If you take it literally, the story of Noah's ark is pretty fantastic, but the most unbelievable element is not the entire world flooding, nor is the part where all of humanity descends from the same nuclear family. No, the most far fetched part is the part where all of the world's animals get in one place and do the same thing for over a month. There are some animals that can cohabitate politely, but for the most part animals like to keep to their own kind and away from their predators. Having all of them make nice in a boat hull for forty days and nights is a patently insane idea.

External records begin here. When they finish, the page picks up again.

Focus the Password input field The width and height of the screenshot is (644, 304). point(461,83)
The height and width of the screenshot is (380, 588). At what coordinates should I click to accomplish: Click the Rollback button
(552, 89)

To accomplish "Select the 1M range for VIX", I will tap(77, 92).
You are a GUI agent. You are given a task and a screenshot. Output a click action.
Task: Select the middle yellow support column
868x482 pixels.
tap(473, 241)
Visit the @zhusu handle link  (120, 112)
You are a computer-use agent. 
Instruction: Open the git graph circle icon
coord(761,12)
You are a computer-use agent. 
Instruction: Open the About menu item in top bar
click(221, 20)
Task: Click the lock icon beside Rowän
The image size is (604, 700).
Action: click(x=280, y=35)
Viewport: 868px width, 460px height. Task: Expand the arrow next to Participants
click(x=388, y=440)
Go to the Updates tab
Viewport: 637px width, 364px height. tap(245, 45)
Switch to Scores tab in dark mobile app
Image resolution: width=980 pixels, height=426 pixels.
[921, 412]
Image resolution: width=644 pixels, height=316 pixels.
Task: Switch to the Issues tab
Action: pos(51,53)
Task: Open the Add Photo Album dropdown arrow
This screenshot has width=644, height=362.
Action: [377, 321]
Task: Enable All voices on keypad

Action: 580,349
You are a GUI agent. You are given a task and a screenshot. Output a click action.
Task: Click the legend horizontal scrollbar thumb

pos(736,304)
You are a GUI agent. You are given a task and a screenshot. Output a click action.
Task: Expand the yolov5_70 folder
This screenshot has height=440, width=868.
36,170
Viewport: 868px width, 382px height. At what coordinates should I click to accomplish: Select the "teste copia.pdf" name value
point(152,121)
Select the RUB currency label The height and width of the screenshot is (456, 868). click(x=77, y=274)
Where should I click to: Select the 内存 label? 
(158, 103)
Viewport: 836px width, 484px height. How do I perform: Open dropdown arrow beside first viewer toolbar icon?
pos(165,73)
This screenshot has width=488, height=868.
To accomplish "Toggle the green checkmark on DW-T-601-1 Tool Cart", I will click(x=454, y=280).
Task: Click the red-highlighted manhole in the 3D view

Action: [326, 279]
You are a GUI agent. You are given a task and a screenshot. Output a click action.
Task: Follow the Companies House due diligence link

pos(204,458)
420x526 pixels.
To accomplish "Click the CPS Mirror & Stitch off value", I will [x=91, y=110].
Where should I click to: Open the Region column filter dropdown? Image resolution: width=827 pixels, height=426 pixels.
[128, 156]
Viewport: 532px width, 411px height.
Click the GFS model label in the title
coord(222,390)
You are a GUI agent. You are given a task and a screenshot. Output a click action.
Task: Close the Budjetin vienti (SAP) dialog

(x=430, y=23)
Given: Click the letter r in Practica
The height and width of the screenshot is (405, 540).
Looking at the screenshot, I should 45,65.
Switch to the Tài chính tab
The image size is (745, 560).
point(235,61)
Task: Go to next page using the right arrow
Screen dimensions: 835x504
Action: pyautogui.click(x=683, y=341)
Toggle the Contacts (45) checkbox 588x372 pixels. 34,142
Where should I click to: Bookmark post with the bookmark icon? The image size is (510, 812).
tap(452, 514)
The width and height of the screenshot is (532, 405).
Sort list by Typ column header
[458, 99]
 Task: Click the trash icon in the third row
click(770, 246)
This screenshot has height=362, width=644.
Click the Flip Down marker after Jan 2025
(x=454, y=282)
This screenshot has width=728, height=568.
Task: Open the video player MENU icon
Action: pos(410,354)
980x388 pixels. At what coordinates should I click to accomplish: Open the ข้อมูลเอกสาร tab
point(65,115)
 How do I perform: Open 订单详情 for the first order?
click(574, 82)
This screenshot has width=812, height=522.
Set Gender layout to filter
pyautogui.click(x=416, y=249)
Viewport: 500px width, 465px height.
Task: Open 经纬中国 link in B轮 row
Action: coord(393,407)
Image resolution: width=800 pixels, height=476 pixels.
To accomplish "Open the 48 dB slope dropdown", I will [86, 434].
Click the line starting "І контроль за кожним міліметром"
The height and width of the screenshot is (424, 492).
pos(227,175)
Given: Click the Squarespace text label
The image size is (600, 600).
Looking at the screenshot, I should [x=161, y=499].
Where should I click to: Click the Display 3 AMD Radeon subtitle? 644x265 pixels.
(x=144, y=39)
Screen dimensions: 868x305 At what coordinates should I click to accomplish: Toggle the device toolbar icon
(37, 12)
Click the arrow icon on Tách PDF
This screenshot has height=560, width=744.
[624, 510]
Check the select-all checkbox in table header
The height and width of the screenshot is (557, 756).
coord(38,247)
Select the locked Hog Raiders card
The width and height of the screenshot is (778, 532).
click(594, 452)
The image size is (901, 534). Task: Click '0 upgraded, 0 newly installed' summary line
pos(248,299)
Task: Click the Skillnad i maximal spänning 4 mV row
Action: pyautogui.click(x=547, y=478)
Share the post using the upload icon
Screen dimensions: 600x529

The idea that animals are all capable of acting in uniform ways pops up a lot in kids movies, and it never quite makes sense to me. Take for example the Rescuers. The film opens up with a young orphan named Penny putting a cry for help into a bottle and then tossing it into the water. The bottle is found by some mice who decide to try to help her. Now, I don't know who Penny imagined would come to her rescue, but it probably wasn't a pair of mice - they seem like they would be pretty ineffective saviors, since they can't defeat house cats, much less the malevolent human villains that she's facing. Also, the reason why she's stuck with Medusa, her evil adoptive mother, is because she needs food and shelter, so being rescued by creatures that eat garbage and sleep in the walls of any old shanty they come across seems weird. But fine; I'm willing to allow that these mice are going to ride in on a white horse and save her if that's the premise of the story.
What I can't buy is that every other animal in the world also wants to help these mice out in their quest to save an orphan girl. The Rescuers meet Penny's cat, who steers them towards her new location; they meet an albatross who flies them from New York City to the swamp where she's been taken; they get piloted around the swamp in a boat powered by a dragonfly. Why in the hell would all those animals want to help out? First of all, cats eat mice so how does that team up work? Second of all, birds don't give two shits about children! Birds are the worst. Finally, insects have killed more human beings than any other animal! (Although to be fair, it's mostly mosquitoes transmitting diseases like malaria, but still - dragonflies aren't likely to be bending over backwards to help humans any time soon.)
Actually, there are some bad animals in the Rescuers - Medusa owns two sinister crocodiles. Although to be honest with you they don't act very crocodile-y; these two specimens are very active for creatures that are generally lethargic. Her hench-beasts have real hustle, lunging and grasping at Penny with real hunger - but without ever biting her. My suspicion is that in addition to being very well trained they are also possibly on uppers. That would explain their frenetic pace AND their lowered appetite.
The Rescuers is obviously not trying to be realistic, so you could say that nitpicking it is unfair. I'm sympathetic to that; the film has a gentleness to it that makes being sarcastic towards it feel rude. That said, I still think that the best anthropomorphic stories are ones where the animals maintain some of their animal qualities even as they gain some human traits. I remember really loving the Redwall books when I was a kid, and part of their charm was that each character had specific traits that were determined by it's species. In contrast, the only difference between the animals here and a generic human is that some of the Rescuers can fly, and in theory, the Rescuers with fur are cuter than a less hairy human equivalent. That interchangeability is a bit of a letdown - the point of doing an animal fable is to make use of the properties that animals have that humans don't, and the Rescuers doesn't make nearly enough use of that strength.
One of the subtle effects of a film like The Rescuers or a fable like Noah's ark is to suggest that all of the animals are beneath us, ready to do our bidding; all we have to do is send a message in a bottle and the mice will come and save us. Even if I disagree with the idea that the animal kingdom is completely under our dominion, I at least understand the point of writing that into a religious story, since one of religion's main jobs is to assign us some responsibilities and absolve us of others. With the Rescuers, however, it's slightly more dubious - it feels less like a disguised moral assumption and more like narrative laziness. They wanted to make a story about cute animals, but they didn't want to bother creating animal characters when they could put animal clothes on barely disguised humans. The ultimate effect is the same - it still encourages kids to think of every non-human creature as one undifferentiated mass - but it's far less compelling as a fairy tale for it's lack of imagination. Maybe they should have put this half-written script in a bottle and tossed it in the ocean - maybe an eager owl would have come along and rescued this movie from being so half-assed.
But I doubt it, because birds are the worst.